SUPPLIED ENTRIES START

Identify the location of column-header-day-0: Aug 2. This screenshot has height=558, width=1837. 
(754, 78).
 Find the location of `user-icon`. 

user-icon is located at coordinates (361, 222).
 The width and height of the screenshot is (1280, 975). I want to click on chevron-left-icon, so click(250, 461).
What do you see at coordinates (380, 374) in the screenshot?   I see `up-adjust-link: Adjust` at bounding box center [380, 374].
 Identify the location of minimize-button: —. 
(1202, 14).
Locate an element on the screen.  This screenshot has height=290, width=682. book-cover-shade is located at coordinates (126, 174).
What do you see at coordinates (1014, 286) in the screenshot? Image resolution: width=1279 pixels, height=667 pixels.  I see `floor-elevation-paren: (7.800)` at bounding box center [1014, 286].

SUPPLIED ENTRIES END

* [JOB]: Starting at the line that contains "What do you see at coordinates (380, 374)" and ending at the last of the rows, write those lines out again, substituting "Determine" for "Identify" and leaving everything else as it is.

* [EXERCISE ANSWER]:
What do you see at coordinates (380, 374) in the screenshot?   I see `up-adjust-link: Adjust` at bounding box center [380, 374].
 Determine the location of minimize-button: —. 
(1202, 14).
Locate an element on the screen.  This screenshot has height=290, width=682. book-cover-shade is located at coordinates (126, 174).
What do you see at coordinates (1014, 286) in the screenshot? Image resolution: width=1279 pixels, height=667 pixels.  I see `floor-elevation-paren: (7.800)` at bounding box center [1014, 286].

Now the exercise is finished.